EXERCISE DESCRIPTION:
Produce an exact copy of the first line of the data below and each line after it, please, up to and including the one with "Task: Click the Grok icon beside Subscribe".

RECORDS PROVIDED:
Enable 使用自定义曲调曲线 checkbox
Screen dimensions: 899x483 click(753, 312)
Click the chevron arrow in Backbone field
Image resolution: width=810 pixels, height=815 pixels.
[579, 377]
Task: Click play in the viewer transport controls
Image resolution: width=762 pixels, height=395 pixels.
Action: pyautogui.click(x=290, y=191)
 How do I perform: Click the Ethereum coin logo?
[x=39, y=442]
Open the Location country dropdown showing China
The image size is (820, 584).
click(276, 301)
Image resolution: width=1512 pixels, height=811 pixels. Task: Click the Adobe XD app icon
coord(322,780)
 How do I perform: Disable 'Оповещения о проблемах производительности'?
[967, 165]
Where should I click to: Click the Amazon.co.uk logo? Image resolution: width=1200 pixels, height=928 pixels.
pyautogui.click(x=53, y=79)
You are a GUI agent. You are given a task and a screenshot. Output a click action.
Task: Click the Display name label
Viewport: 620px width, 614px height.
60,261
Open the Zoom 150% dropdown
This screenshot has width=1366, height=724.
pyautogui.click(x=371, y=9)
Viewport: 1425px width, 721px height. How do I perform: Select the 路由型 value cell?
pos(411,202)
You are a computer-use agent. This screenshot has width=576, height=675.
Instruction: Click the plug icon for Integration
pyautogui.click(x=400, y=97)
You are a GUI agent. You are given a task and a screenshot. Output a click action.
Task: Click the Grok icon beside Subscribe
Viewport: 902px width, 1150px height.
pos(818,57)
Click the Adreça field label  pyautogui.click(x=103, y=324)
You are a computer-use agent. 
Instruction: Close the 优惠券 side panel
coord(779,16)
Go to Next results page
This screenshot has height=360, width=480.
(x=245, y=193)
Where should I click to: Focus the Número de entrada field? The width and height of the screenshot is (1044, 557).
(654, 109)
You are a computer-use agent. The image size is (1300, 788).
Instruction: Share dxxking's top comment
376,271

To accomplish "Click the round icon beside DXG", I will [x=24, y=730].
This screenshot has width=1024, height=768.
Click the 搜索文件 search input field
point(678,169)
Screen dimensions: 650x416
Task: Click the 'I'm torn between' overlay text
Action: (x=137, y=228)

WRITTEN RESPONSE:
Enable 使用自定义曲调曲线 checkbox
Screen dimensions: 899x483 click(753, 312)
Click the chevron arrow in Backbone field
Image resolution: width=810 pixels, height=815 pixels.
[579, 377]
Task: Click play in the viewer transport controls
Image resolution: width=762 pixels, height=395 pixels.
Action: pyautogui.click(x=290, y=191)
 How do I perform: Click the Ethereum coin logo?
[x=39, y=442]
Open the Location country dropdown showing China
The image size is (820, 584).
click(276, 301)
Image resolution: width=1512 pixels, height=811 pixels. Task: Click the Adobe XD app icon
coord(322,780)
 How do I perform: Disable 'Оповещения о проблемах производительности'?
[967, 165]
Where should I click to: Click the Amazon.co.uk logo? Image resolution: width=1200 pixels, height=928 pixels.
pyautogui.click(x=53, y=79)
You are a GUI agent. You are given a task and a screenshot. Output a click action.
Task: Click the Display name label
Viewport: 620px width, 614px height.
60,261
Open the Zoom 150% dropdown
This screenshot has width=1366, height=724.
pyautogui.click(x=371, y=9)
Viewport: 1425px width, 721px height. How do I perform: Select the 路由型 value cell?
pos(411,202)
You are a computer-use agent. This screenshot has width=576, height=675.
Instruction: Click the plug icon for Integration
pyautogui.click(x=400, y=97)
You are a GUI agent. You are given a task and a screenshot. Output a click action.
Task: Click the Grok icon beside Subscribe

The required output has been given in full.